The insertion of an IUD may cause some cramping or pain during the procedure, but it only lasts a minute or two.
Some doctors may inject an anesthetic to help numb the cervix prior to the procedure.
What Is an IUD?
IUDs are small, T-shaped devices inserted into the uterus by a health care provider and remain in place and prevent pregnancy for years. An IUD can be replaced when the contraceptive properties expire, or when the woman no longer wishes to use contraception.
An IUD is considered the most effective form of reversible contraception.

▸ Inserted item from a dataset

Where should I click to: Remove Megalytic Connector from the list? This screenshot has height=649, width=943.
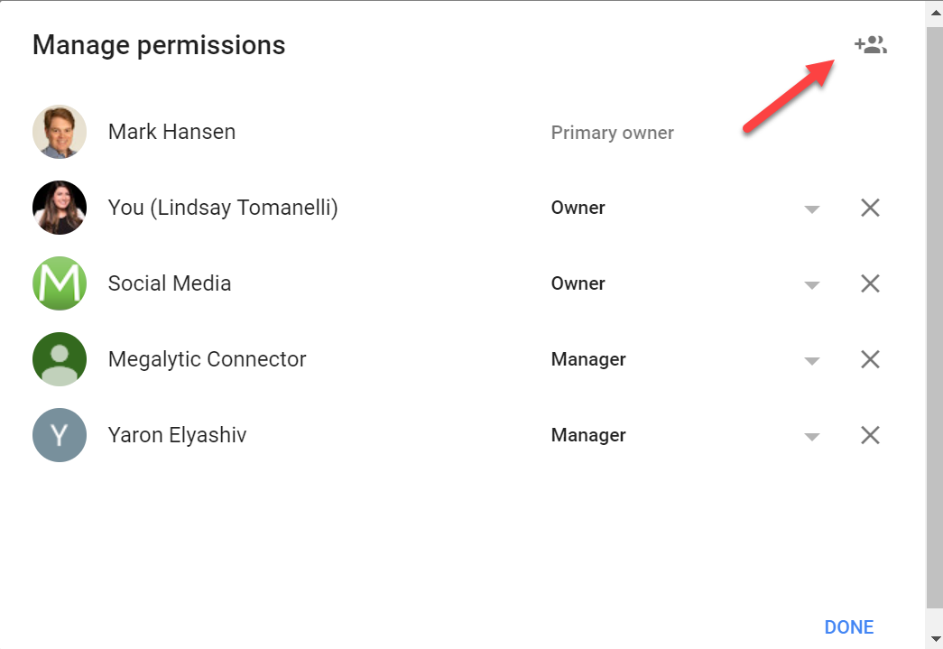pos(870,360)
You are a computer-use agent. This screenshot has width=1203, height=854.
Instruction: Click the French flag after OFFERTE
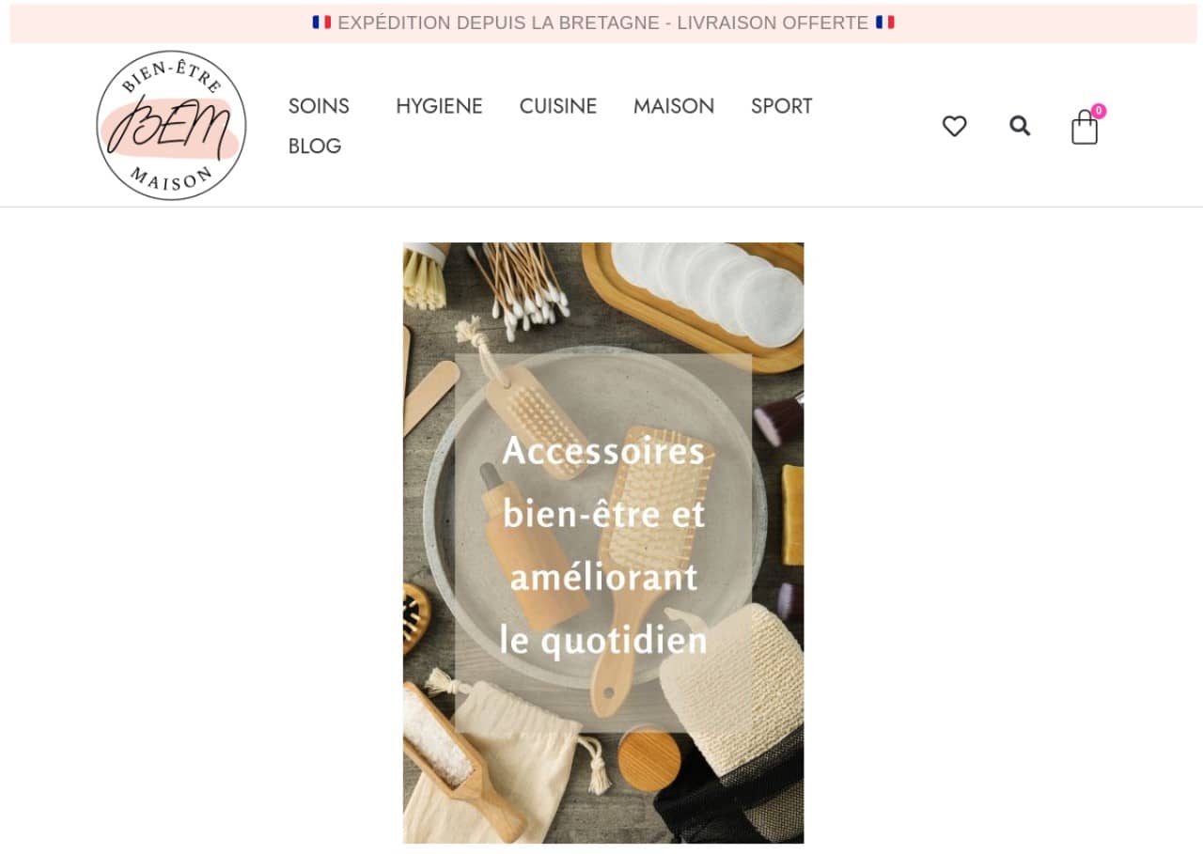click(x=884, y=22)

What Are the Types of IUDs?
There are two main types of IUDs:
- Hormonal IUDs, which release the female hormone progestin (levonorgestrel) into the uterus, causing thickening of the cervical mucus which prevents sperm from reaching or fertilizing the egg, thinning of the uterine lining, and possibly preventing the ovaries from releasing eggs
- Copper IUDs, which prevent sperm from reaching and fertilizing the egg, and can prevent an egg from attaching in the uterus
- If an egg does become fertilized, a copper IUD can prevent it from implanting into the uterine lining
How Is an IUD Inserted?
Women will usually have a physical examination of the vagina, cervix, and uterus prior to insertion of an IUD.
- Prior to the procedure, patients may be given medicine to help open the cervix and anesthetic to numb the cervix
- A speculum is inserted into the vagina and a special inserter is used to place the IUD through the opening of the cervix into the uterus
The procedure usually takes less than five minutes.